- **ASSIGNED TASK**:
Each line of the data that includes "screenshot" must be copied.
....................
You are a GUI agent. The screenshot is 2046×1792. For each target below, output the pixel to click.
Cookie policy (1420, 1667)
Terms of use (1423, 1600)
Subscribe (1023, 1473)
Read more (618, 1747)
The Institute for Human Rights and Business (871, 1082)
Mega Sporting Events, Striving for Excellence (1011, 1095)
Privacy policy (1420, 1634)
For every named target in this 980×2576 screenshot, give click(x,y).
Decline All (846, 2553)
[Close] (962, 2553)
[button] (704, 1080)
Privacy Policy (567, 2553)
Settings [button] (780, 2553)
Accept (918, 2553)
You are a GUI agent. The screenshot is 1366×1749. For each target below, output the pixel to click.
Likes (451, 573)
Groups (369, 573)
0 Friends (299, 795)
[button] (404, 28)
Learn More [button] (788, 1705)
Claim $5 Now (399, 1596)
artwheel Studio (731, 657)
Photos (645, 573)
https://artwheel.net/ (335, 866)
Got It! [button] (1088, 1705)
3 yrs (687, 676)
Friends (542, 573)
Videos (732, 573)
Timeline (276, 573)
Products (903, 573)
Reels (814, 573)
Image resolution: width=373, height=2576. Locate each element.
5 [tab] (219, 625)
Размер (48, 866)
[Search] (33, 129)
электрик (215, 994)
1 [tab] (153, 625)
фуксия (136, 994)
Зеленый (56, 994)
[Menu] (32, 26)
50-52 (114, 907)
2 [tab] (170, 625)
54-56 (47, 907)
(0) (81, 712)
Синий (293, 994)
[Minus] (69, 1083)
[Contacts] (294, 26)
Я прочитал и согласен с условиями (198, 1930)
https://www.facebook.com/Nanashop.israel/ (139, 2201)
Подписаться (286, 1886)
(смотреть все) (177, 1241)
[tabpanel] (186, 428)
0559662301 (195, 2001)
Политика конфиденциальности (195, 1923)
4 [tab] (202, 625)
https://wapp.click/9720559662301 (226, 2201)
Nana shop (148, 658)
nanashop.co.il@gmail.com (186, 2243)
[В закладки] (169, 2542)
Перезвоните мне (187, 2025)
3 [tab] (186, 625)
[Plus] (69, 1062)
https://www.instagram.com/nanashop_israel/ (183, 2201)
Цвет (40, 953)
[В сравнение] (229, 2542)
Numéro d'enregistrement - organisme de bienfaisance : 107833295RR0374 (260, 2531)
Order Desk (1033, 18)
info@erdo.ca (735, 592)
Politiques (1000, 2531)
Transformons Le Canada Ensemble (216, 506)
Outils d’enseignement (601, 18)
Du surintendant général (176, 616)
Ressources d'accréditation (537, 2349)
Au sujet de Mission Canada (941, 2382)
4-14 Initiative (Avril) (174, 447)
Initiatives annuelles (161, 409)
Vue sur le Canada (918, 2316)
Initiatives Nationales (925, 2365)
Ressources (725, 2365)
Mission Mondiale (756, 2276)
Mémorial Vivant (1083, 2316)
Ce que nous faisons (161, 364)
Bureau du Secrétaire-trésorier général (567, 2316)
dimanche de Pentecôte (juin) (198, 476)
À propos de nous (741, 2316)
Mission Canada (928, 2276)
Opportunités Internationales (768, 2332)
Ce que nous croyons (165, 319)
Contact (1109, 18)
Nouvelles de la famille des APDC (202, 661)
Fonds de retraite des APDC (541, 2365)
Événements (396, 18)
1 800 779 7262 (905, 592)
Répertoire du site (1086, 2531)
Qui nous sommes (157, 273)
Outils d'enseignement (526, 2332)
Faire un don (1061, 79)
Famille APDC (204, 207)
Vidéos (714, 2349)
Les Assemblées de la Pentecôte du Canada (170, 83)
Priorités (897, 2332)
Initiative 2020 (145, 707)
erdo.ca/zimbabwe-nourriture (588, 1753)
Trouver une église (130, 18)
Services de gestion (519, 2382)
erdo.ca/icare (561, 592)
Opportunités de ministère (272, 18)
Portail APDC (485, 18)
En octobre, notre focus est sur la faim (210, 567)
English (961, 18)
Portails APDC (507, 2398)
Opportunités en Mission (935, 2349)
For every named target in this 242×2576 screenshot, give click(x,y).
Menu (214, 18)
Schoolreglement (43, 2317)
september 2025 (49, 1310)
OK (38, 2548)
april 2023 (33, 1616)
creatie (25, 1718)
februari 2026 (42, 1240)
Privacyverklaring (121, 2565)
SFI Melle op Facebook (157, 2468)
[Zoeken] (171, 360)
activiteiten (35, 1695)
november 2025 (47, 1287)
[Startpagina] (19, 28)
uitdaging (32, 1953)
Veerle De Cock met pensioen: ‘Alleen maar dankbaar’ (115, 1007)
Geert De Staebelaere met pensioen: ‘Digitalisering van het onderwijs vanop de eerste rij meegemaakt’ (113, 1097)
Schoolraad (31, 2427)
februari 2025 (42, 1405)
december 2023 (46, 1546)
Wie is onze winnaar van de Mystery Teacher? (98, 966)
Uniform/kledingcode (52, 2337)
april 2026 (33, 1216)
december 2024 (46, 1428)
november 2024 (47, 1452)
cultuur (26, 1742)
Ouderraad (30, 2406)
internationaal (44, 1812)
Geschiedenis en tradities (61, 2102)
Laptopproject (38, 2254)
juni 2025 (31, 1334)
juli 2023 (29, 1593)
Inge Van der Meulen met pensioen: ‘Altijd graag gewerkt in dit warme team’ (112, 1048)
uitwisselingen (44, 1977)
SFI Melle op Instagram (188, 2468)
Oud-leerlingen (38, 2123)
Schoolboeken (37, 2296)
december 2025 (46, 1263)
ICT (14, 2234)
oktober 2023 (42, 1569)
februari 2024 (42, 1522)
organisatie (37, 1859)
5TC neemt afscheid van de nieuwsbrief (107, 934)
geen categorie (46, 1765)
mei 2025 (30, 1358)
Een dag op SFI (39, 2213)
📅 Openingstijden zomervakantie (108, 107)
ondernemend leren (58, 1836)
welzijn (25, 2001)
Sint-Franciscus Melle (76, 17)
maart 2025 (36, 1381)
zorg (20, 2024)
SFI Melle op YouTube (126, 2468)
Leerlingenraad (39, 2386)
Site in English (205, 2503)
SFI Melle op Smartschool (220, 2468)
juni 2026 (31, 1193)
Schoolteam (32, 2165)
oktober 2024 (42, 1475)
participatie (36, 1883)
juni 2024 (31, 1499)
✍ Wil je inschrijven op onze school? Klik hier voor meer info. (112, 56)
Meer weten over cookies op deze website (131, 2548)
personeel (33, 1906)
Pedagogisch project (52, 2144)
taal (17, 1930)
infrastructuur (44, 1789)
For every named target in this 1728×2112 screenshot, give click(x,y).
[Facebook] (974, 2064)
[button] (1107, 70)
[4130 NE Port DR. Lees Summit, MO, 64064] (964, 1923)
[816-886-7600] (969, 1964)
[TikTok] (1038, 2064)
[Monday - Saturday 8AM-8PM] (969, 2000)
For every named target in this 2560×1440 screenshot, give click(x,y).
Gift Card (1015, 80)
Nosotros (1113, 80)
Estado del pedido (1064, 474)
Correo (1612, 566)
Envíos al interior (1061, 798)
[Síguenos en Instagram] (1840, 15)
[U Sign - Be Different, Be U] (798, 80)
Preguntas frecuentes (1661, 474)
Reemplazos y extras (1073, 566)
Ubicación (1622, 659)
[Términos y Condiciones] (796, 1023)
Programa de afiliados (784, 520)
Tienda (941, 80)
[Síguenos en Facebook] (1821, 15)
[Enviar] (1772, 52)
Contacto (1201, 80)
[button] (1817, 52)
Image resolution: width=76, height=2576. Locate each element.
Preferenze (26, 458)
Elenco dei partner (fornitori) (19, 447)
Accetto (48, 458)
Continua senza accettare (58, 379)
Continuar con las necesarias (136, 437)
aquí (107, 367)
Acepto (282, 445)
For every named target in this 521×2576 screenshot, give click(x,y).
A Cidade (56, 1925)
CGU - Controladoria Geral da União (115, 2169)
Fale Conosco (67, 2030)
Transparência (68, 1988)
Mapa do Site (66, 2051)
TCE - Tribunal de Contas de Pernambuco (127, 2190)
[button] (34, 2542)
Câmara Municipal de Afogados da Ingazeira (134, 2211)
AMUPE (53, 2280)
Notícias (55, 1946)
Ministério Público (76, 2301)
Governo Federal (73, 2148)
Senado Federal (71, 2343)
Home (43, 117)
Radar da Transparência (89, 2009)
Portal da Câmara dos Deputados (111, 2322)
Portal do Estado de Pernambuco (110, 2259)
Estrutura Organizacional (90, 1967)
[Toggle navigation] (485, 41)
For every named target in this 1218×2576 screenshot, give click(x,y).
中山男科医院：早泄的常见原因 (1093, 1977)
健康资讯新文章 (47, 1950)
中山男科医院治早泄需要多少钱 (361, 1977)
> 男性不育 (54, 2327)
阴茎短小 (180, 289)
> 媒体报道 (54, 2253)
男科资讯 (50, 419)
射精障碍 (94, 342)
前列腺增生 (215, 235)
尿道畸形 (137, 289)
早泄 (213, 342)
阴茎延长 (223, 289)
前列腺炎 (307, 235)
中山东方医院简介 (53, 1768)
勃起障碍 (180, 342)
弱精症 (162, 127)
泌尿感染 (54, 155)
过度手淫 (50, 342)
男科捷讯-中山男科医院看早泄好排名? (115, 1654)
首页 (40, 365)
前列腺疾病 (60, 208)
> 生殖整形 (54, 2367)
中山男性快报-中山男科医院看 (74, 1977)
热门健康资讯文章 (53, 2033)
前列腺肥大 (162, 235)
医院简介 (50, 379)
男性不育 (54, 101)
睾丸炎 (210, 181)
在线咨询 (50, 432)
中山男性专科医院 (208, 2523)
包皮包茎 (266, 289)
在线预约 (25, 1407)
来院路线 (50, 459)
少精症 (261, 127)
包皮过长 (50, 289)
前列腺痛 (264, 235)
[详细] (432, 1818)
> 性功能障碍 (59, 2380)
....................
- **FINAL ANSWER**:
You are a GUI agent. The screenshot is 2046×1792. For each target below, output the pixel to click.
For every named target in this 980×2576 screenshot, give click(x,y).
You are a GUI agent. The screenshot is 1366×1749. For each target below, output the pixel to click.
For every named target in this 242×2576 screenshot, give click(x,y).
For every named target in this 1728×2112 screenshot, give click(x,y).
For every named target in this 2560×1440 screenshot, give click(x,y).
For every named target in this 521×2576 screenshot, give click(x,y).
For every named target in this 1218×2576 screenshot, give click(x,y).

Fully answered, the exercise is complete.